Para além do relatório, a comissão citava três memorandos com as respostas dos directores visados. Por considerar os documentos de interesse público, o PÚBLICO pediu à câmara uma cópia dos documentos. Estávamos em Outubro de 2011.
A câmara não deu resposta ao pedido. Um mês depois, o PÚBLICO apresentou uma queixa à Comissão de Acesso aos Documentos Administrativos (CADA), que funciona no âmbito da Assembleia da República e tem 11 membros, entre os quais um deputado do PSD e outro do PS. No seu parecer, a CADA concordou que os documentos eram administrativos e por isso de natureza pública e deviam ser entregues ao jornal. O PÚBLICO voltou a pedir o relatório e os anexos. De novo, silêncio.
Convictos da justeza do pedido, decidimos recorrer a um tribunal. Em Agosto de 2012, o Tribunal Administrativo do Círculo de Lisboa deu-nos razão e deu à câmara 10 dias para entregar os papéis. Passaram os 10 dias e a câmara tomou duas decisões: não entregar os documentos e recorrer para o Tribunal Central Administrativo.

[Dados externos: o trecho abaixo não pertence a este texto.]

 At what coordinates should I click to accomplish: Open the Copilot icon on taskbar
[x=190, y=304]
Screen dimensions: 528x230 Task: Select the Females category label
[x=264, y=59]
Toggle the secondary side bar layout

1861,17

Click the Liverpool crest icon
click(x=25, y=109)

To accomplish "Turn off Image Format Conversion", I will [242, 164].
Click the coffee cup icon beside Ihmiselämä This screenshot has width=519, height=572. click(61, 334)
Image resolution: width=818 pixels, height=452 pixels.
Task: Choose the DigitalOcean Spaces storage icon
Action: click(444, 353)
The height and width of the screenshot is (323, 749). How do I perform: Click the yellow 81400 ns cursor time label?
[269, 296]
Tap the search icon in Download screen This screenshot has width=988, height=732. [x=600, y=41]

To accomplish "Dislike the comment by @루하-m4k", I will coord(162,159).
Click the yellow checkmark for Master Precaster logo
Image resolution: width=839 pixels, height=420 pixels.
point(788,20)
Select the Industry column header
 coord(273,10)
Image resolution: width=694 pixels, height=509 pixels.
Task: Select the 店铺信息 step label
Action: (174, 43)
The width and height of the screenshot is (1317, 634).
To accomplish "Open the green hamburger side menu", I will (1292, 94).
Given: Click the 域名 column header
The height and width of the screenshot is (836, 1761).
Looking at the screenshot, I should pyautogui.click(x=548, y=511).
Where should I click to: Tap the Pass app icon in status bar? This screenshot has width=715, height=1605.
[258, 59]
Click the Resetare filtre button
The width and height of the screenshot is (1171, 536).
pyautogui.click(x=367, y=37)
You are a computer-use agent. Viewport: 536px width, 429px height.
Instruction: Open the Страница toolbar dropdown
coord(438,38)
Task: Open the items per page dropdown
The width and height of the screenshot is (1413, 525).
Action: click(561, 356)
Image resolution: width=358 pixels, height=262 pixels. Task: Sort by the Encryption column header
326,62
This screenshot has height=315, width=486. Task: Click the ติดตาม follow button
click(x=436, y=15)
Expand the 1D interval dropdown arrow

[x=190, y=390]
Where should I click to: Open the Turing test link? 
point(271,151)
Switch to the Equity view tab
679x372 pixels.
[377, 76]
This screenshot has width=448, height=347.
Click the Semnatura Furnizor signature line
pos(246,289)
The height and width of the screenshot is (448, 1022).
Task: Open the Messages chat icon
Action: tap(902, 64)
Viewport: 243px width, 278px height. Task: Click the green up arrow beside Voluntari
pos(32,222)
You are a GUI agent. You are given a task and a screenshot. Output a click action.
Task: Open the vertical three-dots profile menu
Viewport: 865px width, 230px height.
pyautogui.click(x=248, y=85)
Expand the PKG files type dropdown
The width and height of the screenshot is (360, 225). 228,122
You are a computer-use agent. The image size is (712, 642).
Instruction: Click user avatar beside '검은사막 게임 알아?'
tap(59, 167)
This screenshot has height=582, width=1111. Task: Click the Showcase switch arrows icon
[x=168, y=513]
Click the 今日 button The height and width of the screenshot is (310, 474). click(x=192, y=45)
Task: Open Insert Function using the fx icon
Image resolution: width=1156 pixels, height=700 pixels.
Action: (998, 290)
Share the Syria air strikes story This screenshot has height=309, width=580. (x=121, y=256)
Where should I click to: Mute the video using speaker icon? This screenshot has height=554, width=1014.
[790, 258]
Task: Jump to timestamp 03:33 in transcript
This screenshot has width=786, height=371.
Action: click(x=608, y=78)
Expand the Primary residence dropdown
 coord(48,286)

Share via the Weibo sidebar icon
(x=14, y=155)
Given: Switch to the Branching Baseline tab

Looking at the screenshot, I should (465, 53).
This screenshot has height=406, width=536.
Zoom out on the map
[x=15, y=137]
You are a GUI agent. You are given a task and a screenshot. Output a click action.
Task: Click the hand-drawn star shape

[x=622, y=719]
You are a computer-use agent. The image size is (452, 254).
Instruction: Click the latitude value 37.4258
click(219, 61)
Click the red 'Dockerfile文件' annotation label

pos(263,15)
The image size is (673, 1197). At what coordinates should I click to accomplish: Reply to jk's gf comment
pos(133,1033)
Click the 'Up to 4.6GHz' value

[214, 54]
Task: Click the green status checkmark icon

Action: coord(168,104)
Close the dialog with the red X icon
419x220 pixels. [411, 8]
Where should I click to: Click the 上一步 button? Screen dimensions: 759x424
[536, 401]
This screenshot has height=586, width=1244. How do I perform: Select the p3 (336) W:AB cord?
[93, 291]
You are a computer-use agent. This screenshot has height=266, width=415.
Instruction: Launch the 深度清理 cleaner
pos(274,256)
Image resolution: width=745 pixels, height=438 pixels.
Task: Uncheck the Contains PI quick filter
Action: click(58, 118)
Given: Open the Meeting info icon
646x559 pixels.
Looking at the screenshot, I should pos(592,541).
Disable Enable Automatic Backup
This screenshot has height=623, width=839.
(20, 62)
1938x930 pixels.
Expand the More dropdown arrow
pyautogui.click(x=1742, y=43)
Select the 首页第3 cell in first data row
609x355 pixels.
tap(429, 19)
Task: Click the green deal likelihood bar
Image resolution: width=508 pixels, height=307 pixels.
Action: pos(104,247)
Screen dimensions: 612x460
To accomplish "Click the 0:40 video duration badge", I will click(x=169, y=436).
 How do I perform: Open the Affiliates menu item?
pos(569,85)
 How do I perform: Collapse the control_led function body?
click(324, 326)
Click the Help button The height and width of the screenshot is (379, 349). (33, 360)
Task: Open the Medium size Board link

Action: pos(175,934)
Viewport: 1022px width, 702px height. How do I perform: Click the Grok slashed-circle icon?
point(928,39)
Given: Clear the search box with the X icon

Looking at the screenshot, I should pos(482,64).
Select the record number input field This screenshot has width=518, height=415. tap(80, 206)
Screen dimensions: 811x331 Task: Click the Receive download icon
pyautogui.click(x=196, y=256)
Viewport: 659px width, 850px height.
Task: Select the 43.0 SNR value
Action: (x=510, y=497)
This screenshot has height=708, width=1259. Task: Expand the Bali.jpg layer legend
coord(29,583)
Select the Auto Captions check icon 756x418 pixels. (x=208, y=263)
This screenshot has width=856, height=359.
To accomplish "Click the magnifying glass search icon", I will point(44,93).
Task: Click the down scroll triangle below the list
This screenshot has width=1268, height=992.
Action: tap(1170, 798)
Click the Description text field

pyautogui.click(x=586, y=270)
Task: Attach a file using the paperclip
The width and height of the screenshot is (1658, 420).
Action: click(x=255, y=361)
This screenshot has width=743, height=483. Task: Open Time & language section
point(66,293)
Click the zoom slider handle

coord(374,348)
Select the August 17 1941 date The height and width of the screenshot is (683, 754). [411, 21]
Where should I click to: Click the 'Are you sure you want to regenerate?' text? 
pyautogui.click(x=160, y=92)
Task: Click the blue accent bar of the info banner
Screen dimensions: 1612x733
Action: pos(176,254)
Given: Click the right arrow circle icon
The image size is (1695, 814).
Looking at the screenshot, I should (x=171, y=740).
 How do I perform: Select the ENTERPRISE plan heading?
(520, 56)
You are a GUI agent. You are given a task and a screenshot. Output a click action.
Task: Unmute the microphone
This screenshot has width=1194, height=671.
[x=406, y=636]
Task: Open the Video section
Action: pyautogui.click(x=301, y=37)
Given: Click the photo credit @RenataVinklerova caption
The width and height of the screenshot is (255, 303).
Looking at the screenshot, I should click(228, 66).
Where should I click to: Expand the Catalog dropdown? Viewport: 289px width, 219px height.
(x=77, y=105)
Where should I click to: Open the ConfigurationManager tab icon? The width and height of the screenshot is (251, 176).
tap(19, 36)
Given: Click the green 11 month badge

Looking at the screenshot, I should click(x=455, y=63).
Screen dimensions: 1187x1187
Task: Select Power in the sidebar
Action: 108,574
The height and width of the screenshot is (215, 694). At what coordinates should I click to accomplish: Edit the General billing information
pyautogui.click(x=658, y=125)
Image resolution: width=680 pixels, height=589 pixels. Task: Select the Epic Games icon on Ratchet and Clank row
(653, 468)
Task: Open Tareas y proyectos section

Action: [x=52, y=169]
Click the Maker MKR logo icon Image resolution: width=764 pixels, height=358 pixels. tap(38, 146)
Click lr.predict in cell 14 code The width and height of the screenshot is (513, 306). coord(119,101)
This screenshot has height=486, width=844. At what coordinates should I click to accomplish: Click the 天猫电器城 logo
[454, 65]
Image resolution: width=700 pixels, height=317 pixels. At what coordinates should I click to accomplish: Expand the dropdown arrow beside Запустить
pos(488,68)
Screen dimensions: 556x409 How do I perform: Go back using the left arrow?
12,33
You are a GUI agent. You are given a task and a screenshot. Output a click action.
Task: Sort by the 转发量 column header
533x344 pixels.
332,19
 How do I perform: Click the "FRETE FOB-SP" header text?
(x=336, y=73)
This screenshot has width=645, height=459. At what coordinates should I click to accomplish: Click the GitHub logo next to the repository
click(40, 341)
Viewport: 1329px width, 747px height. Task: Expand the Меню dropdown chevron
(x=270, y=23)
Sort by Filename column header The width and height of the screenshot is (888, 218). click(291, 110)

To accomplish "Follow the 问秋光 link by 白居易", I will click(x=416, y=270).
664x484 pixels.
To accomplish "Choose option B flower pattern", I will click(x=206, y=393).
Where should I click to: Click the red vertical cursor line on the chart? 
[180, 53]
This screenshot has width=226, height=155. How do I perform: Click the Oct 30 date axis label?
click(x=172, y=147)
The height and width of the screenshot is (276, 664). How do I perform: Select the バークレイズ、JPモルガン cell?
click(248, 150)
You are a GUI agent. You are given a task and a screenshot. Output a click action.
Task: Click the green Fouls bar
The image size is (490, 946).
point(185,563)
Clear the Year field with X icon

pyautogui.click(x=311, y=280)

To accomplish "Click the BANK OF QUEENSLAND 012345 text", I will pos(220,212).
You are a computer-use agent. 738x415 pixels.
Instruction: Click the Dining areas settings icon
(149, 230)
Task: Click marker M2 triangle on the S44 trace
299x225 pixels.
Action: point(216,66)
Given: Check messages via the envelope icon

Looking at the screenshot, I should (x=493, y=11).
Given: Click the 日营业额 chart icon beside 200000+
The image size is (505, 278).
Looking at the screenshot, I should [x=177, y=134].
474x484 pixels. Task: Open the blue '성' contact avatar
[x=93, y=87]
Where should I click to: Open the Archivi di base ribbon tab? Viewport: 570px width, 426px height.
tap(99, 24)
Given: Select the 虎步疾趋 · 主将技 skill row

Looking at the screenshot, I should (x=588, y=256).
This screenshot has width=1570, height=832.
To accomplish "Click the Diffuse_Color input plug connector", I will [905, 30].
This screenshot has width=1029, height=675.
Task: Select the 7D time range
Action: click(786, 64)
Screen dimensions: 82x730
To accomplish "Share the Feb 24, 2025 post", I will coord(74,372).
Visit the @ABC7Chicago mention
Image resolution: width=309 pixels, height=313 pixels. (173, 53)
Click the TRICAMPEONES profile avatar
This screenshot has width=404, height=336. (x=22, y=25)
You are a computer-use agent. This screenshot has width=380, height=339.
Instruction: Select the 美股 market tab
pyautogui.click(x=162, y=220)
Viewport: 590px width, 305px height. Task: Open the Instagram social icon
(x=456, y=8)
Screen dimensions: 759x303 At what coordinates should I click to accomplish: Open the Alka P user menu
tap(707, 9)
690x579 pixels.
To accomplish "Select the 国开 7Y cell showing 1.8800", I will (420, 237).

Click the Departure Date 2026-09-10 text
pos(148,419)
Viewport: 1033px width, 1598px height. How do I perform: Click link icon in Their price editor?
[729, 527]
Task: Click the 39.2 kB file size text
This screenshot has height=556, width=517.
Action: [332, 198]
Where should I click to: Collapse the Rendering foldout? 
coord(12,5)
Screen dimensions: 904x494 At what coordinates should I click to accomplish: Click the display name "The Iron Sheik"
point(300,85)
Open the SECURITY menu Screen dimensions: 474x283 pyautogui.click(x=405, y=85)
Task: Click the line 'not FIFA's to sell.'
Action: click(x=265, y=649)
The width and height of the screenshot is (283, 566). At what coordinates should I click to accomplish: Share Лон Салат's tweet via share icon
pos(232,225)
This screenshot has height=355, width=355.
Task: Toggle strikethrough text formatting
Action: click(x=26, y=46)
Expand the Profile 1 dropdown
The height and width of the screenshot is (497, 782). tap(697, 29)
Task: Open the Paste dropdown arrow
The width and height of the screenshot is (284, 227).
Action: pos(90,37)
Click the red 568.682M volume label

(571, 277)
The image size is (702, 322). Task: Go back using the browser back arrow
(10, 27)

No recurso, a câmara revelou o seu raciocínio: abrir os arquivos, “abre caminho a que todas as decisões políticas [...] fiquem sujeitas ao escrutínio público [...], o que irá conduzir à diminuição/perda da autonomia que deve caracterizar o exercício do poder político”. Os documentos eram políticos e não administrativos, é a tese. Em Janeiro de 2013, o TCA confirmou a decisão anterior. De novo, a CML recorreu, desta vez para o Tribunal Constitucional. Em Julho, o TC rejeitou o recurso.
A câmara recorreu então para a Conferência de Juízes do TC, que, em Fevereiro deste ano, tomou decisão idêntica, recusando apreciar o recurso. Esgotadas as ferramentas, a câmara entregou agora, quase três anos depois, os documentos ao PÚBLICO.
Este é um caso exemplar em muitos aspectos. Até porque, ironia das ironias, enquanto bloqueava o acesso aos documentos, António Costa agia correctamente em relação aos problemas identificados pelos seus técnicos. Permanece, no entanto, um equívoco. Um relatório técnico sobre como o dinheiro público é gasto não é um documento político. Quando falamos sobre como a câmara gasta 40 milhões de euros em obras, não falamos da estratégia da câmara, mas do próprio funcionamento da coisa pública.